## [Prompt]
Find where "This screenshot has width=802, height=616." occurs in the data below, and retype that line and every later line exactly.

Records excerpted from a collection:
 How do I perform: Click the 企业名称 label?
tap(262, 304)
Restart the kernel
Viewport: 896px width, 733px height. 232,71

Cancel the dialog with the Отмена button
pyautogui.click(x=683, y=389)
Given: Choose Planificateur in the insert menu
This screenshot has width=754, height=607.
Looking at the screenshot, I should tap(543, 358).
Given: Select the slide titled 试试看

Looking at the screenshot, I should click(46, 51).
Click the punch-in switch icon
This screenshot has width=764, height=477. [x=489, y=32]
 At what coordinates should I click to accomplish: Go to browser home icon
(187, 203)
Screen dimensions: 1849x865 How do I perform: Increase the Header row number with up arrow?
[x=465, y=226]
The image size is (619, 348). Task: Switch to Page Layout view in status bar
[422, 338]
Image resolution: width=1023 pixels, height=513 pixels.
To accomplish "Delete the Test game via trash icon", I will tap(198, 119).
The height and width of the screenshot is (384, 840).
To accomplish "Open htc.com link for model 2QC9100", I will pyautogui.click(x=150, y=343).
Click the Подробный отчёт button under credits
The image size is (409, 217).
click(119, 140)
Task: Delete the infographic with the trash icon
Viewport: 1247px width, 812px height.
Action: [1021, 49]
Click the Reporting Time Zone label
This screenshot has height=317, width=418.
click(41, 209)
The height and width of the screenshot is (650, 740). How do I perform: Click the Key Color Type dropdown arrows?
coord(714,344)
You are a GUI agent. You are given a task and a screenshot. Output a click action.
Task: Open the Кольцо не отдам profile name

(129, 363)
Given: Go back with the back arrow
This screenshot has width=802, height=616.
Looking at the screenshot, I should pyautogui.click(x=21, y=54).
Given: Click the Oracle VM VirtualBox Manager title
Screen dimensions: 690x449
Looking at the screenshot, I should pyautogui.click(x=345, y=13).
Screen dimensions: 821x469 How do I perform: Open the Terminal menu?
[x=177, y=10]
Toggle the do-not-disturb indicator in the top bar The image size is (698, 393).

## [Result of the task]
This screenshot has width=802, height=616.
Looking at the screenshot, I should pyautogui.click(x=21, y=54).
Given: Click the Oracle VM VirtualBox Manager title
Screen dimensions: 690x449
Looking at the screenshot, I should pyautogui.click(x=345, y=13).
Screen dimensions: 821x469 How do I perform: Open the Terminal menu?
[x=177, y=10]
Toggle the do-not-disturb indicator in the top bar The image size is (698, 393).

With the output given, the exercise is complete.